▶ [作業指示 1]
日本の医療を扱った本の紹介文について、次の問いに答えてください。
(a) 著者が実名を公表したのは何歳のときですか。
(b) 薬害エイズ事件でHIVに感染したのは約何人ですか。
(c) 院外薬局は何を抑えるために推進されたと書かれていますか。
▶ [作業指示 2] 日本の医療を扱った本の紹介文を、最後の文の後から書き継いでください。

▶ [本文]
══════

[内容]
日本の医療の裏側と問題点を取り上げ、必要な対策を提言している。
[感想]
著者は子供の時に “薬害エイズ事件”の被害者となり、偏見と差別の中19歳
で実名を公表。現在は参議院議員として、様々な問題に取り組んでいる。
※薬害エイズ事件=1980年代にアメリカから輸入された血友病の治療薬に
より、約1800人がHIVに感染。大勢の人が亡くなった。
日本で大きな問題となった薬害は他にも色々あるが、本書では報道だけでは
知り得ないことも多く書かれており、重い副作用のために海外で中止された
薬が、日本ではその後も使われ続けたケースの多いことに驚く。
著者は「患者の立場からの医療政策の障害は、医師、製薬会社、医療機器
メーカー、官僚の癒着構造だ。」と言い、薬害エイズ事件の原因の一つに
「情報の隠蔽」を挙げている。
近年は院外薬局で薬を貰うのが殆どだが、これは「病院が必要以上の薬を
処方して利益を得る」のを抑えるために推進されたのだとか。

══════

収集データ:
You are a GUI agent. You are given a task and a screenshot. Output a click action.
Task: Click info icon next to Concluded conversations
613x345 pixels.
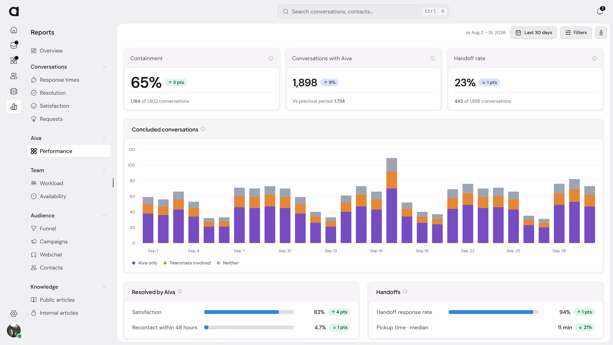203,129
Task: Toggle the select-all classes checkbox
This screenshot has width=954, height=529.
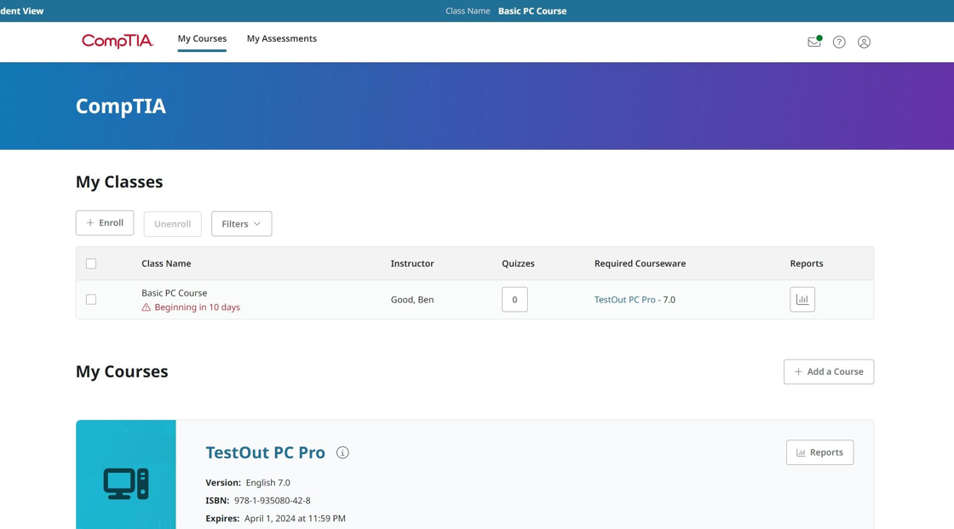Action: click(91, 264)
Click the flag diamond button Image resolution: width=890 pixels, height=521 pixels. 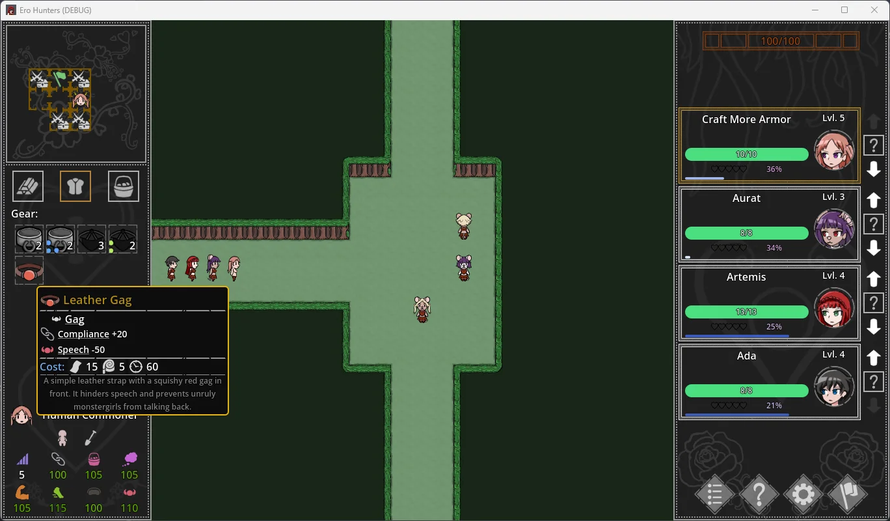click(847, 494)
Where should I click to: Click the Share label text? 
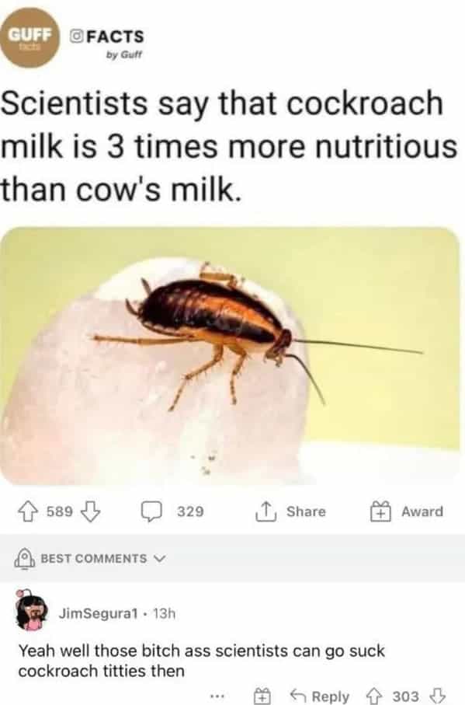pos(306,511)
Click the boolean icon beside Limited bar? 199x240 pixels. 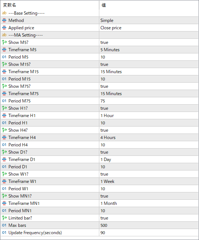(4, 218)
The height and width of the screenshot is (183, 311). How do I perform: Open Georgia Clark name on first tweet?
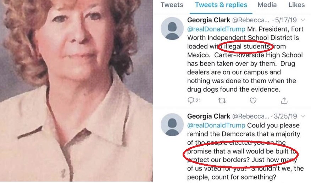pyautogui.click(x=209, y=20)
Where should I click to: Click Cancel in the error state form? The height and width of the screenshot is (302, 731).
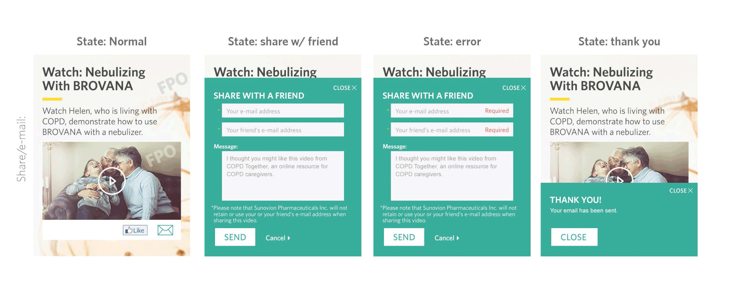(x=447, y=238)
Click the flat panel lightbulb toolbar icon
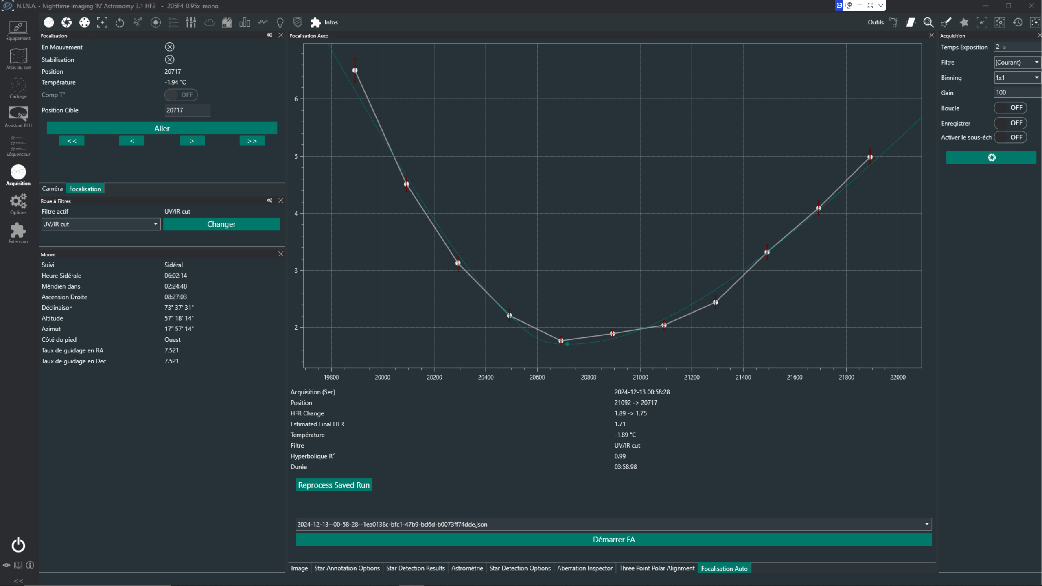The image size is (1042, 586). click(280, 22)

══════

▶ [出力 1]
(a) 19歳
(b) 約1800人
(c) 病院が必要以上の薬を処方して利益を得ること

▶ [出力 2]
その効果については賛否両論のようだが、患者としての私の実感は、薬代が
高くなった上に、わざわざ薬局に行くのは二度手間でしかない。
他に「被保険者保護法は患者を“人体実験”から守る。」「障害者自立支援法
により、障害者は作業所で作業する度に利用料を取られるようになった。」
等々、興味深い話が多数。
つい先日WHОのテドロス事務局長が、世界のコロナワクチンの75%がわずか
10か国に集中していることを指摘して、「恥ずべき行為だ」と批判していた。
正に世界レベルの医療格差で、これが世界の現実だと思うとやるせないが、
昨日「途上国へのワクチン供与に関するサミットで日本が8億ドルの追加拠出
を表明」「参加国からの拠出で今年の目標83億ドルを達成」という報道があった。